Ah, those unintended consequences... :)


3.  RE: Clinton Set Up Collapse of Fannie Mae, Freddie Mac
February 23, 2012 @ 10:17am
I am endlessly amazed at how the root subprime mortgage crisis keeps getting pushed off onto the political system, when it had little to nothing to do with it at either the congressional or presidential levels.   All of the legislation that typically gets referred to encouraged lenders to offer some loans they may not have in the past, but it did not force them to offer them nor did it dictate that they make the number of really risky loans that they did.   The lenders saw what they thought was going to be a golden goose (and was, before the housing market took its long overdue correction) and intentionally made loans that they thought were risky since at origination time foreclosure didn't seem like a losing proposition.

I bought my one, and only, home in 1989 when I was making barely more than $25K/yr as a professional in the IT industry and living in Northern Virginia.  At that time real estate agents wouldn't even show you homes unless they "pre-qualified" you by having all of your financial information and figuring out what banks would extend in terms of a mortgage.   The banks wanted documentation that virtually included what you had for breakfast before they'd even consider giving a mortgage.   My, but how that all changed over the next couple of decades and that change occurred at the bottom (local banks and agents) not the top.

There is and was nothing wrong with the government trying to encourage home ownership among a wider income range.   That doesn't absolve the banks of due diligence, which they tossed out the window in hopes of making the big bucks (and they did, until the collapse that their profligacy and greed caused).

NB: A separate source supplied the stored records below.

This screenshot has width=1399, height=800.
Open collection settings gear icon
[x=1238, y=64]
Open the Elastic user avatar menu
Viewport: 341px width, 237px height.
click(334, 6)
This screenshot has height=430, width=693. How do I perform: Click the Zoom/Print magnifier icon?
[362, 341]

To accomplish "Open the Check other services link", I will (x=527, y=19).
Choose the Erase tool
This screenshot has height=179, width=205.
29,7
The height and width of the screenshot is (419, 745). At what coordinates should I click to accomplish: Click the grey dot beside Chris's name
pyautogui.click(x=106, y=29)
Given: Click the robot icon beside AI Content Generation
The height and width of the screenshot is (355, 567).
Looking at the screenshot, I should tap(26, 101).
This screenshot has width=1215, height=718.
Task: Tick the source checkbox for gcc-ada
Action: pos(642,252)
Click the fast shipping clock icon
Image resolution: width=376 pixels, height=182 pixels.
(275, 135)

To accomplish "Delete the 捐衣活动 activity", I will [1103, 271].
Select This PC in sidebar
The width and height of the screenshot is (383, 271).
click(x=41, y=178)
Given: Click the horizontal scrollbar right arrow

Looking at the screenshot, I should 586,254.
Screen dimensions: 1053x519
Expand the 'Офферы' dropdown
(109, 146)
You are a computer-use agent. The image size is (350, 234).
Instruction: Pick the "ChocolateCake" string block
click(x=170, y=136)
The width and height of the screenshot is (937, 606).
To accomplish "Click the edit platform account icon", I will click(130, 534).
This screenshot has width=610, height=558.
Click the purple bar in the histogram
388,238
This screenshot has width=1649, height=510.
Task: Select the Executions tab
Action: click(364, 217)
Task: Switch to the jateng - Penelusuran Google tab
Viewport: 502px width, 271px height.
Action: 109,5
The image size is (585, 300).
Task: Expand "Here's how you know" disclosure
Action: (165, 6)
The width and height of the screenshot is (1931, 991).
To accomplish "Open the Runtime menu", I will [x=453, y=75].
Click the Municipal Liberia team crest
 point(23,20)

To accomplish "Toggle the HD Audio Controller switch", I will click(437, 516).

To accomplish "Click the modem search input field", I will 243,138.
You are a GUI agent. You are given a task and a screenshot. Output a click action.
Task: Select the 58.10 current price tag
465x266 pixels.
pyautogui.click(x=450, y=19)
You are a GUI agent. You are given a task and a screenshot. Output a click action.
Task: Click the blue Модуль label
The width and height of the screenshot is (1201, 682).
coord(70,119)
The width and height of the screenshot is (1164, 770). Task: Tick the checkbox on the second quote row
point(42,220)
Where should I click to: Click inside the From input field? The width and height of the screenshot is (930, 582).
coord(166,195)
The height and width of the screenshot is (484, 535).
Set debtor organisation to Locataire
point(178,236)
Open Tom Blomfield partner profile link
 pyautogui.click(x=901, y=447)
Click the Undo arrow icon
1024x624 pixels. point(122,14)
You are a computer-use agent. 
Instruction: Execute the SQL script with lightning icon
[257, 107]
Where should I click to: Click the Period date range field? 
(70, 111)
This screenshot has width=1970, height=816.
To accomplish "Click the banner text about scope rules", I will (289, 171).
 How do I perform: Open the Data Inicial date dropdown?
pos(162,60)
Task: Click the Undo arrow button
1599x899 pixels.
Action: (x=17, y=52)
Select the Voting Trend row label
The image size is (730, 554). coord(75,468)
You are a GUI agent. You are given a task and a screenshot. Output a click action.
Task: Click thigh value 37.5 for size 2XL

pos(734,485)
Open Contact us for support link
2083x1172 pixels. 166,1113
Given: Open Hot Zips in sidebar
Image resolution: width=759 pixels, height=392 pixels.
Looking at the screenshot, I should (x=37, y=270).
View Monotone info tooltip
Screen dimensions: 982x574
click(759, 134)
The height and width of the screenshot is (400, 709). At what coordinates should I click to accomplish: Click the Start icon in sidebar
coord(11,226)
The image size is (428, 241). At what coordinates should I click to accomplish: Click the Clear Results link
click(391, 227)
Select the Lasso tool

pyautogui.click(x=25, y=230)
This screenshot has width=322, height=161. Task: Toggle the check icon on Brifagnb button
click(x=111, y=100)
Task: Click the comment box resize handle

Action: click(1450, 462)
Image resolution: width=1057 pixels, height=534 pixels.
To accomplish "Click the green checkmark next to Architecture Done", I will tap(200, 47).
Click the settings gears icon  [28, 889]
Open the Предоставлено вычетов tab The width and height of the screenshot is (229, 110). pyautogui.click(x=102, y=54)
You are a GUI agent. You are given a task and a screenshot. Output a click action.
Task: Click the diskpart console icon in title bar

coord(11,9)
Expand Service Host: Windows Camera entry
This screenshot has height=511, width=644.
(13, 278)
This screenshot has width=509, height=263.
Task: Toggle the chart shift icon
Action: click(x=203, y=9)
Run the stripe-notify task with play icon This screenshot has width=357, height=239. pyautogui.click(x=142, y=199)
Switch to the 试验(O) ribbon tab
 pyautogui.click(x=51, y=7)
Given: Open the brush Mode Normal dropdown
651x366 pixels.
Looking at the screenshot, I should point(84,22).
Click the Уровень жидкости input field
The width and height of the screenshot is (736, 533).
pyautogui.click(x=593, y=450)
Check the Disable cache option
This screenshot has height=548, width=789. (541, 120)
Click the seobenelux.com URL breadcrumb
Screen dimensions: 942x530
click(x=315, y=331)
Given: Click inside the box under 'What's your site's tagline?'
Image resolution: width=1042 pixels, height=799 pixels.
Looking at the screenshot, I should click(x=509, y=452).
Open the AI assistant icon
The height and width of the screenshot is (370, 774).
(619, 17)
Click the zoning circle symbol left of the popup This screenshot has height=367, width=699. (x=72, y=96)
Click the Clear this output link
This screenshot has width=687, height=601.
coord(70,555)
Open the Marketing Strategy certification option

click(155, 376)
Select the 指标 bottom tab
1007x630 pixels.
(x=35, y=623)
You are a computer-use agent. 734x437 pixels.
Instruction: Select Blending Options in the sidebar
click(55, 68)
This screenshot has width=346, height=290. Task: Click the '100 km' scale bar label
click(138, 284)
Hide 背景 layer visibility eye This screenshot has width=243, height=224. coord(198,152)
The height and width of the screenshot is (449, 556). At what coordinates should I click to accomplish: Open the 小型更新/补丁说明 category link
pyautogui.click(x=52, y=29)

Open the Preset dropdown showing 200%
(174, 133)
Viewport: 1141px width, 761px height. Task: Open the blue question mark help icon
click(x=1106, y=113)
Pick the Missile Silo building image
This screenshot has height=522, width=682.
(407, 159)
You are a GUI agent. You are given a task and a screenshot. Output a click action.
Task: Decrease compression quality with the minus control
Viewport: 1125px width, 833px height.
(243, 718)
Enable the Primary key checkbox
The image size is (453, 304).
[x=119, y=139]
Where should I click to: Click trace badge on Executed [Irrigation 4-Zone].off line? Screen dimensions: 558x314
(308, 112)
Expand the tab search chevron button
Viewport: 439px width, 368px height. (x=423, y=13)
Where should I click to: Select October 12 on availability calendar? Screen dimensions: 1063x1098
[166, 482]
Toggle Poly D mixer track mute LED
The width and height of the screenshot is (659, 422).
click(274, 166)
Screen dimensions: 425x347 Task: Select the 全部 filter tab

I can't even blame the borrowers.   Most of us who've ever gone for loans of any kind work under the presumption that banks won't make those loans if they don't believe that the ability to pay them back is highly questionable.  That simply wasn't the case with the subprime mortgages which were practically handed to you at the bank door if you could draw breath.   When I sold my home in the early 2000s I really wondered how the person who had bought it would ever be able to pay for it.  Nothing suggested that they would be able to do so over the long haul, which is what a mortgage is about.
2.  RE: Clinton Set Up Collapse of Fannie Mae, Freddie Mac
February 23, 2012 @ 8:38am
Re 1: Hogwash.

This crisis is not the fault of Clinton or Obama. How about the lenders? Homebuyers? Underwriters? Credit approval ratings agencies? The reality is that the economy was at risk of a deep recession after the dot-com bubble burst in early 2000. September 11 only made things worse. So how did the world respond? Banks tried to stimulate the economy not just here in the United States but throughout the world. That is what pushed lenders to take greater risks; like approving subprime mortgage loans to borrowers with poor credit or even some who had no jobs. Businesses like banks, real estate firms, and construction companies went out of their way to give mortgages to people who clearly did not have the means to pay them back. It was the consumer's demand that drove the housing bubble to its all-time high; and that didn't give us a happy ending, that gave us an incredibly high foreclosure rate. 
 

What Mr. Limbaugh forgets is that the Republicans did their part too. As much as I like to blame G.W., the reality is President Bush did not do this alone; but he did contribute heavily. In the 1990s, President Bush was pushing his "ownership" society, encouraging everybody to purchase homes. On Oct. 15, 2002, at Georgetown University, President Bush said that there was a home ownership gap for minorities. He spoke of helping 5½ million more people to own their own home within the next five years. He called the program "American Dream Down Payment Fund." G.W. Bush was president during the time of this financial fallout. He was the captain of the ship. He cannot be absolved of his responsibility or in this case, blame for this problem, and neither can the top dogs at the Treasury under his command. The theory was that if Americans were homeowners, they would more likely vote Republican.


Source.

1.  RE: Clinton Set Up Collapse of Fannie Mae, Freddie Mac
February 23, 2012 @ 6:44am
Bingo.  The blame for the sub-prime mortgage crisis belongs squarely on the Clinton Administration.